In this manuscript, Tatebe et al. provide a wealth of experimental data conclusively showing that Sin1 recruits the Gad8 kinase and its human homologue AKT, and that this interaction is necessary for substrate phosphorylation. The data include yeast two hybrid assays, IPs and mutagenesis, which map the interaction to the Sin1 CRIM domain, as well as heterologous fusion of the CRIM domain to other mTORC2 subunits.
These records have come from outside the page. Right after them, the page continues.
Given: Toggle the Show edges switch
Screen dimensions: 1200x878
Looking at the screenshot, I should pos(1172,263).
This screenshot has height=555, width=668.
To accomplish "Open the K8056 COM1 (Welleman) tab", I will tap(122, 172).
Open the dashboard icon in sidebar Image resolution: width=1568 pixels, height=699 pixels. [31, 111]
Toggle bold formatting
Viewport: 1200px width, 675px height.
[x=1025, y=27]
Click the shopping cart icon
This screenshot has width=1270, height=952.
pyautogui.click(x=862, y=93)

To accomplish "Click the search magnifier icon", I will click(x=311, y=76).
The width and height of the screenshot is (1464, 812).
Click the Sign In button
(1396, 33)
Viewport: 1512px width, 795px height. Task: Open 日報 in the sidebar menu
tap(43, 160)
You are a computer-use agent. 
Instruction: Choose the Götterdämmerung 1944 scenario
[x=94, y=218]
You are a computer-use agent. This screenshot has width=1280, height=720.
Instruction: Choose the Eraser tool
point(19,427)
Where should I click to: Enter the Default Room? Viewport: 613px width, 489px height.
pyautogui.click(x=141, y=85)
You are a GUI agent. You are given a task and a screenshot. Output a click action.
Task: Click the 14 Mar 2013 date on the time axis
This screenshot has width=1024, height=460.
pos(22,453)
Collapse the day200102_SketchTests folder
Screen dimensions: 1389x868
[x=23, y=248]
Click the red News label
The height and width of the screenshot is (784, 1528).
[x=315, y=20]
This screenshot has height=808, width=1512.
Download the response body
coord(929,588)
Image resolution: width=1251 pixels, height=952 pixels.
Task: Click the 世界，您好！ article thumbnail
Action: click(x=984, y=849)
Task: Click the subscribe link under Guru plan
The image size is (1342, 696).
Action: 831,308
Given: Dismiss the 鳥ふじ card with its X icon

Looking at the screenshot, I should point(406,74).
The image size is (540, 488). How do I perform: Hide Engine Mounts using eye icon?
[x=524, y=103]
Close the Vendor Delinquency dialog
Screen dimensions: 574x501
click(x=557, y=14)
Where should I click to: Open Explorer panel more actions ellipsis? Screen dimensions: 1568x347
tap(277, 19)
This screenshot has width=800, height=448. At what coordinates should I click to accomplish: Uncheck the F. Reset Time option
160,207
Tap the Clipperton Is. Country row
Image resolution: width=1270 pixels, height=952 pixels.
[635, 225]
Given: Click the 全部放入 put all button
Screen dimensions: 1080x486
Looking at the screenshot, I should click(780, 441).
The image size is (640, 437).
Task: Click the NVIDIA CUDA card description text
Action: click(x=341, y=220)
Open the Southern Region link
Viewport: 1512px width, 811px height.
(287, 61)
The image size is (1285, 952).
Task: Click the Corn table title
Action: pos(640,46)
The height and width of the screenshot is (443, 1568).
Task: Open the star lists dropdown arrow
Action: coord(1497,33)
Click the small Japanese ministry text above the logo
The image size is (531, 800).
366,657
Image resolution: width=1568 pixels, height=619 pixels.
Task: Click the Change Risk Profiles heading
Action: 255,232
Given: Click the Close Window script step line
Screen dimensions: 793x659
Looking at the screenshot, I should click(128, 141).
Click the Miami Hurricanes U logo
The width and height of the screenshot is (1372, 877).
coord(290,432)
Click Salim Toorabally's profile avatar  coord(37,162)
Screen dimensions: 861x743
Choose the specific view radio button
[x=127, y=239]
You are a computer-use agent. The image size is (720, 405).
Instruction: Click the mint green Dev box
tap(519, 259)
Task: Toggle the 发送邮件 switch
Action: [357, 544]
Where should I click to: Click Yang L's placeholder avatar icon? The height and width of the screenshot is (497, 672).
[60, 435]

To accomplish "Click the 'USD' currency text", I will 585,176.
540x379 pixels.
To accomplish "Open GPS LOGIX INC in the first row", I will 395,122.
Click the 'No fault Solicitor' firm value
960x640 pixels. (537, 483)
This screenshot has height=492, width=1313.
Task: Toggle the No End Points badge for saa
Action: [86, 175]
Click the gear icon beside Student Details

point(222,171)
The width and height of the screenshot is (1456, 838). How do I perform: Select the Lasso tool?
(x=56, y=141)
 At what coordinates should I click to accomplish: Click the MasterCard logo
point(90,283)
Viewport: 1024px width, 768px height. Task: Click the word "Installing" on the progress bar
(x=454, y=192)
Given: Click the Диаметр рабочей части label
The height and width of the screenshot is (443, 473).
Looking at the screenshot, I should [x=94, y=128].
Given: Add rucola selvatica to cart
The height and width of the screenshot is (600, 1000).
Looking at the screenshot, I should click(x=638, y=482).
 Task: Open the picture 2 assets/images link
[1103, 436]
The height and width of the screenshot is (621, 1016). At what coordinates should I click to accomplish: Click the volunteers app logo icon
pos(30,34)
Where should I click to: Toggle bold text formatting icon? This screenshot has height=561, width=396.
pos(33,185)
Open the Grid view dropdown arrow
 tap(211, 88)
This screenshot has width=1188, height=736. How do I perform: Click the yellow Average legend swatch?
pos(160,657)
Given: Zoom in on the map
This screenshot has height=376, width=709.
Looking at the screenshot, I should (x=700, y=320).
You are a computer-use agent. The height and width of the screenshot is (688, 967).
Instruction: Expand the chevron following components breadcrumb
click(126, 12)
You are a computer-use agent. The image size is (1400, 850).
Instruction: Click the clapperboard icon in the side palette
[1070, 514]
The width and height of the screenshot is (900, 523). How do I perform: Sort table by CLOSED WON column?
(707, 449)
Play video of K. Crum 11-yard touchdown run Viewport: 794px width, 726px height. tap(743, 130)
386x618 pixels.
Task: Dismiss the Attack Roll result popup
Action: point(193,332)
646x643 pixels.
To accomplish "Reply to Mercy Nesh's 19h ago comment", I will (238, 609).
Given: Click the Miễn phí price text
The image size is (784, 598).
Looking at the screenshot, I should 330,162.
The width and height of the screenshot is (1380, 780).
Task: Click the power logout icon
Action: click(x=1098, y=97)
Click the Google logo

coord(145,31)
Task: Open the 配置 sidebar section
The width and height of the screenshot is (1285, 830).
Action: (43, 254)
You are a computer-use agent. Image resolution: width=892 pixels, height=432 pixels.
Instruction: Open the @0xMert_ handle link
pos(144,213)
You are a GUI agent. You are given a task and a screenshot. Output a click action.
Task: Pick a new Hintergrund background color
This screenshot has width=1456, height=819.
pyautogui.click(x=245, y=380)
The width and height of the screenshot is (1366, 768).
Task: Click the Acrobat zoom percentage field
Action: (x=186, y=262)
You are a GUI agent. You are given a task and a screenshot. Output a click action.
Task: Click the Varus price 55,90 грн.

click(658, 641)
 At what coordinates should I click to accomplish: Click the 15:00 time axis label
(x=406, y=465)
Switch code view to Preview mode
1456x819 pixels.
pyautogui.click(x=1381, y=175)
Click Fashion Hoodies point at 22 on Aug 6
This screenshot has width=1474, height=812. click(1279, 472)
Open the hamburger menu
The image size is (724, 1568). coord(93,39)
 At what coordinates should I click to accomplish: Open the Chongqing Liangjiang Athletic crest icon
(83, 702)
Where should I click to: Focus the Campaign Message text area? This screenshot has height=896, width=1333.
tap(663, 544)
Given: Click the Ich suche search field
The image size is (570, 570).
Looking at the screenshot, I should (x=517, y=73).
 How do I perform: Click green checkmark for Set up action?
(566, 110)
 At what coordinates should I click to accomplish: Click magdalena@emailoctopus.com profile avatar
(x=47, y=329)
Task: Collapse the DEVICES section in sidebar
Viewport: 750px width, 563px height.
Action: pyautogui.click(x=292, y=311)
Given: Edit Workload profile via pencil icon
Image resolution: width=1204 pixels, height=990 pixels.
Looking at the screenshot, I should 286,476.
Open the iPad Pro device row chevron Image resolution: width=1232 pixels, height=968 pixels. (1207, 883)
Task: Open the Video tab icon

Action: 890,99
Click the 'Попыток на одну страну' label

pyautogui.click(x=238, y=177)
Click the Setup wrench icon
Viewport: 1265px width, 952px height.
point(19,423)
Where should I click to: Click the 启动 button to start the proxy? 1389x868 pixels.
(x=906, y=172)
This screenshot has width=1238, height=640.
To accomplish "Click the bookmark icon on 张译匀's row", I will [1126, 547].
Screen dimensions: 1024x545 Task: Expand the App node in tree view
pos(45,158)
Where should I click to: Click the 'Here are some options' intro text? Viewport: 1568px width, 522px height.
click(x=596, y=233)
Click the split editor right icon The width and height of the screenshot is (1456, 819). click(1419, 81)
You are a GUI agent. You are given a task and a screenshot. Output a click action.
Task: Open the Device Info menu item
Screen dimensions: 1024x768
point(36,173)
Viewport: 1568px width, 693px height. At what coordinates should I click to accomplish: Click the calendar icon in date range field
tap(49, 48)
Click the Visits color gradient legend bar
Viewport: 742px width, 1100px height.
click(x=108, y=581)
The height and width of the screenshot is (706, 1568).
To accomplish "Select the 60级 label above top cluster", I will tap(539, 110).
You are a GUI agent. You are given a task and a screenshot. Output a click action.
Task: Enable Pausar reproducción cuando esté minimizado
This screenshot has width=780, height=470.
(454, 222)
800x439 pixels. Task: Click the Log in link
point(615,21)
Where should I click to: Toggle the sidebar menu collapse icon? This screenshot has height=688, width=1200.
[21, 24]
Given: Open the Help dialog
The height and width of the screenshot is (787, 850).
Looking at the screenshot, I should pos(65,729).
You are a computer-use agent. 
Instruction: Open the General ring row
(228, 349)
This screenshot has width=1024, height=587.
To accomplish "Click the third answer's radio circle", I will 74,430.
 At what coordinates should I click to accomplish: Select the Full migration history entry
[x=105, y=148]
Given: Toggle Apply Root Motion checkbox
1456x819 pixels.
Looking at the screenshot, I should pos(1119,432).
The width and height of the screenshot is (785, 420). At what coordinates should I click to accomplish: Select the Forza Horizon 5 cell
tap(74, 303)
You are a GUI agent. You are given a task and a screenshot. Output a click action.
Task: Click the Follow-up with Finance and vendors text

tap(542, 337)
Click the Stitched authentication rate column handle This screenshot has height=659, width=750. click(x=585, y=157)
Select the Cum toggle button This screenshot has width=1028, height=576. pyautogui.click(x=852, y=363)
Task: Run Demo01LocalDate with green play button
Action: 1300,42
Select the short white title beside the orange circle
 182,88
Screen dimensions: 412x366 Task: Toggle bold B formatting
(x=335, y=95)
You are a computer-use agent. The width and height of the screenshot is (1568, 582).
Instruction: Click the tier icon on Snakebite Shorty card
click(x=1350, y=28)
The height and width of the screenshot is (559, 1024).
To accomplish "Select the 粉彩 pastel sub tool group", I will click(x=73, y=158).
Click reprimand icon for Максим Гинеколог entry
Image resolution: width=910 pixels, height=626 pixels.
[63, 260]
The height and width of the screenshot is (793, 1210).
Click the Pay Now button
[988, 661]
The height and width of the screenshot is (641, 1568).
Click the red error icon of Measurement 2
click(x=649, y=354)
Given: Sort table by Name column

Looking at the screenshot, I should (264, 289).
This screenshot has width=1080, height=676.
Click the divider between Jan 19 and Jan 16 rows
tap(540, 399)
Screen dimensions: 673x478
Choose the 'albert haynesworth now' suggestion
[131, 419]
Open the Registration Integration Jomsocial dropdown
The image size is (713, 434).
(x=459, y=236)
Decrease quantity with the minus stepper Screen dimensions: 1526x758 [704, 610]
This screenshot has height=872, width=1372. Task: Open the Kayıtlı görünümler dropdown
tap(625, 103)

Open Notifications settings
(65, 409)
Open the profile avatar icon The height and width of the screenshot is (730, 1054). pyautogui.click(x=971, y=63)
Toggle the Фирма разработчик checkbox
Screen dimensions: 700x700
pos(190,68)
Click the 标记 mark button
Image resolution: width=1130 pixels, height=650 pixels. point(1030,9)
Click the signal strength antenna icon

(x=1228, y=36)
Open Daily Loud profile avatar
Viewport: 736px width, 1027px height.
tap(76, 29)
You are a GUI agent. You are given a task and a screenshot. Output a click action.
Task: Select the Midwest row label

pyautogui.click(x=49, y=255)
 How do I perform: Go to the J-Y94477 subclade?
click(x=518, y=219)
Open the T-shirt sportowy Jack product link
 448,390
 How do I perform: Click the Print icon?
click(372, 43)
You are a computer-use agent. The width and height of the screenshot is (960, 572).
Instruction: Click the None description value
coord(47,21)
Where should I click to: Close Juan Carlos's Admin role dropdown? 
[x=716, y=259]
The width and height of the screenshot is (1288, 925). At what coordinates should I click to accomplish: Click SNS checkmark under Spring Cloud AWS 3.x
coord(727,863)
They also report the solution structure of the CRIM domain, which adopts a ubiquitin fold and has an acidic loop to which most of the mutations that abrogate Gad8 binding map. The authors then go on to identify similar interactions between human Sin1 CRIM and AKT. Overall this manuscript is well written and the experiments are well executed with proper controls. The data supports the authors' conclusions.

The only drawback is that it has been previously reported (Cameron et al. 2011) that human SIN1 interacts with the mTORC2 substrates PKC epsilon and AKT through essentially the same CRIM acidic patch, although I agree with the authors that this has been somewhat controversial in the field (discussed by the authors in the second paragraph of the subsection “Sin1 CRIM domain binds the AGC kinases that are phosphorylated by TORC2”). As it settles this question, and also provides detailed structural and mutational data, I believe the manuscript merits publication in eLife.

https://doi.org/10.7554/eLife.19594.029

Author response

Essential revisions:

The paper presents very strong data to support the authors' conclusions and clarifies discrepancies in the literature. Most of the revisions that are requested by the reviewers deal with explanations as to why certain experiments were not performed, and some control experiments that can be dealt with in a relatively short time. One comment that is of particular importance relates to mutations in the negatively charged loop that are drastic and might well disturb overall folding. Interactions of these residues in the structure should be shown. The reviewer asks whether milder variants have been tested? NMR would be suited to address this concern.

In the “poly NQ” mutant that we used in Figure 4C, D and E, the multiple acidic residues in the loop region were substituted with uncharged Asn or Gln. We predicted that those substitutions would not disturb the overall folding of the CRIM domain, because the side chains of those acidic residues in this region face outward and do not interact with other residues outside of the loop (new Figure 4—figure supplement 1). As suggested, we expressed and purified the Sin1CRIM with the “poly NQ” mutation for NMR analysis; the mutant protein has been found very stable, and its NMR spectrum resembles that of the wild-type Sin1CRIM, indicating that the overall folding of Sin1CRIM is not disturbed by the “poly NQ” mutation (new Figure 4—figure supplement 3). We have also tested amino acid substitutions of the individual acidic residues within the loop region, showing that the acidic residues in the second half of the loop (D358, E359 and D360) play particularly important roles in the CRIM-Gad8 interaction (new Figure 4—figure supplement 4). We are grateful to reviewer #1 and the Editors for the helpful suggestions that have led to better characterization of the loop region.

Reviewer #1:

[…] The manuscript is well written and provides important novel insights to the role of Sin1 in TORC2 substrate recognition. The integration between the different parts of the manuscripts, in particular functional and structural studies, could be improved.

1) Results of random mutagenesis: The identified residues should be labelled in Figure 3—figure supplement 1, and implications of perturbed folding for different modes of TORC2 interaction should be discussed.

The residues identified through the random mutagenesis are labeled in Figure 3—figure supplement 1. Implications of the folding perturbation by these mutations are discussed in the third paragraph of the subsection “Sin1 CRIM has a protruding acidic loop involved in the recruitment of TORC2 substrates”.

2) NMR studies: The NMR studies carried out by the authors would be optimally suited to monitor the folding state of all SIN1-CRIM variants used here and the authors should discuss why corresponding experiments have not been carried out.

We have now included the NMR analysis of the poly NQ mutant of Sin1CRIM as new Figure 4—figure supplement 3. We did not pursue the structures of the other inactive mutant proteins in this study, because the current report focuses on the unequivocal identification of the CRIM domain as the substrate recognition domain of TORC2. Further structural biological and biophysical studies of the CRIM folding will be conducted in the near future.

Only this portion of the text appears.